Fifteen House Republicans called Monday for Sen. Joe Manchin to oppose Bureau of Land Management nominee Tracy Stone-Manning, citing her involvement three decades ago in an illegal tree-spiking campaign.
In a letter led by Rep. Yvette Herrell of New Mexico, the Republicans urged Mr. Manchin, the West Virginia Democrat who heads the Senate Energy and Natural Resources Committee, to vote against confirming Ms. Stone-Manning, which would effectively kill her nomination.
“Given the Biden Administration’s supposed concern for domestic terrorism, this nomination is particularly puzzling and worrisome,” said the letter. “Tree-spiking is a form of ecoterrorism, considered by the FBI at one point as one of its highest domestic terrorism priorities.”
Ms. Stone-Manning has admitted to retyping, editing and mailing an anonymous letter in 1989 on behalf of her activist friends warning the Forest Service about spiked trees in Idaho’s Clearwater National Forest, an act of eco-sabotage aimed at stopping a timber sale.
She testified against the activists in exchange for immunity from prosecution in 1993, but on her Senate committee questionnaire, she said she had never been the target of a federal investigation, prompting ranking member Sen. John Barrasso, Wyoming Republican, to accuse her of lying.

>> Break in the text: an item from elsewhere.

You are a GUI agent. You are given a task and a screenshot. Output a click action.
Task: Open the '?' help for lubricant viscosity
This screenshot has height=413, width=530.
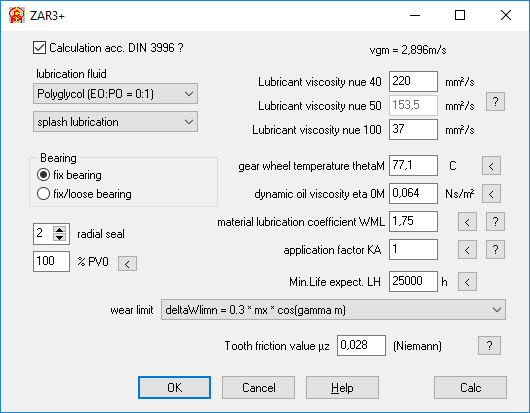coord(495,102)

Mr. Barrasso and Sen. Jim Risch, Idaho Republican, have said they will vote against the nominee.
Among the signers of the House letter was Rep. Don Young, Alaska Republican, the longest-serving GOP member of Congress.
Another signer, Colorado Rep. Lauren Boebert, said President Biden “should pull the nomination of a proven ecoterrorist to lead the Bureau of Land Management,” calling Ms. Stone-Manning a “radicalized extremist.”
“Her criminal involvement in ecoterrorist activities is so extreme that even Obama’s Bureau of Land Management director [Bob Abbey] called on Biden to withdraw her nomination,” said Ms. Boebert in a statement. “America does not negotiate with terrorists, and it certainly shouldn’t appoint one to lead a federal agency.”
Mr. Abbey, who headed the agency from 2009-12, said earlier this month that he had reversed his previous support for Ms. Stone-Manning and urged her to withdraw from consideration to lead the agency, which manages 245 million acres of federal land.
The White House has stood by Ms. Stone-Manning, saying that she has “always been honest and transparent about this matter, which has been covered by the media for decades, and ultimately testified against the responsible individual, who was convicted.”
Ms. Stone-Manning, who was a graduate student at the University of Montana when she sent the letter, said in her 1993 grand jury testimony that she agreed to mail the profanity-laced warning because “I didn’t want anybody getting hurt as a result of trees being spiked.”
Mr. Manchin has not yet indicated whether he will support the nominee. Ms. Stone-Manning’s confirmation hearing was June 8, but the committee has not scheduled a vote.
The loss of even one Democratic vote would likely defeat the nomination in the 50-50 Senate.